Creating a healthy culture takes intentional effort on a consistent basis over a long period of time.
- How intentional are you about the culture of your church?
- And for the focus of this post, how intentional are you about the culture of your staff team?
The overall outcomes of your mission and vision are directly connected to the strength and health of your staff culture.
Essentially, your culture is who you are, what you believe, your values and norms and how you get things done.
Your staff culture starts with the senior leaders, but it doesn’t end there, it’s a team effort.
Your staff culture deepens or erodes on a daily basis, but relationally-based change is always slow, so the change isn’t easy to see. It seems steady, but it’s always getting a little stronger or weaker on a daily basis.
Without intentional and consistent investment, typically based on specific values, your culture will head in a direction you never intended. Many a leader has called me saying “all of a sudden the staff are not happy and less productive.” It’s never all of a sudden, it’s been slowly eroding for some time.
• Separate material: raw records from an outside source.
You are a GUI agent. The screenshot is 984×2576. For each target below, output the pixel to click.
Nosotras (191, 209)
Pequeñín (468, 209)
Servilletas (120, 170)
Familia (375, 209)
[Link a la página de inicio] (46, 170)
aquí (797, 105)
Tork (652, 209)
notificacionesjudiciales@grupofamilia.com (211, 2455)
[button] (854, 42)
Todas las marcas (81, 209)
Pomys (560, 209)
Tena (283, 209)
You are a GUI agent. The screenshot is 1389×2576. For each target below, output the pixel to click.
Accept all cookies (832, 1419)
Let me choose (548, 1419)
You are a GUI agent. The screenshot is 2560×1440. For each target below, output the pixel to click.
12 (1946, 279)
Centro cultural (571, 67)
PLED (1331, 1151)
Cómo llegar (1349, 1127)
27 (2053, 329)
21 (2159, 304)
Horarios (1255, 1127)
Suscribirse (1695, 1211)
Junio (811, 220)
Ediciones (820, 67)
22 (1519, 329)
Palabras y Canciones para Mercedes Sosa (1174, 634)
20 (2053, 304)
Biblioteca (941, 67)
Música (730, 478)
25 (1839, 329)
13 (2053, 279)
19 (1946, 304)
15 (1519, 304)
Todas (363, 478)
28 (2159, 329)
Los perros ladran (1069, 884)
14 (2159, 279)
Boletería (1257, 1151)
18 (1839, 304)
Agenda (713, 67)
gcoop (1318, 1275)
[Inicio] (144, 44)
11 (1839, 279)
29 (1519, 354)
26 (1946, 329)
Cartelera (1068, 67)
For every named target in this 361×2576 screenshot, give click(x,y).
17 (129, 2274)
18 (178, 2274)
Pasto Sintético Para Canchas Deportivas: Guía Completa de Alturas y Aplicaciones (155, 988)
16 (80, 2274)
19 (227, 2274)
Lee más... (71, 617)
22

No culture is perfect, and all teams have “bad days” and “rough seasons” but their overall values-based strength helps them return to health in a relatively short period of time.
7 Real Barriers to a Healthy Staff Culture:
- Immaturity on a staff team is essentially when a person doesn’t get what they want, and lets others know about it in a way that hurts the team.
- Undermining on a staff takes place when we fail to give the benefit of the doubt, gossip, and take a “let’s wait and see how this new idea unfolds,” rather than helping make it happen.
- Divisiveness occurs in the staff when individuals rally others to their agenda rather than wholeheartedly supporting the vision.
- Lack of clarity in vision and expectations takes its toll on a staff culture because the team isn’t sure where you’re going or what they are supposed to do.
- Poor Communication is lethal to a staff culture. The team needs to know what’s going on, (successes and struggles,) what coming up, and what isexpected.
- Unhealthy competition is when a staff member puts their success above the success of the whole team. And if they are rewarded for that behavior its an extra blow to the staff culture.
- Inattention to consistently modeling, championing and rewarding your staff values leads to the erosion of staff culture.
7 Essential Builders for a Healthy Staff Culture:
1. Deep and Abiding Trust
Trust in any organization is the cornerstone of a great culture.
Trust is the runway for psychological safety. It’s a different way to think about trust. It’s about the ability to take interpersonal risks on the team without feeling insecure, embarrassed, or potentially criticized.
This doesn’t mean that everyone will agree or that anything goes, but there is a trust in relationships that you can count on.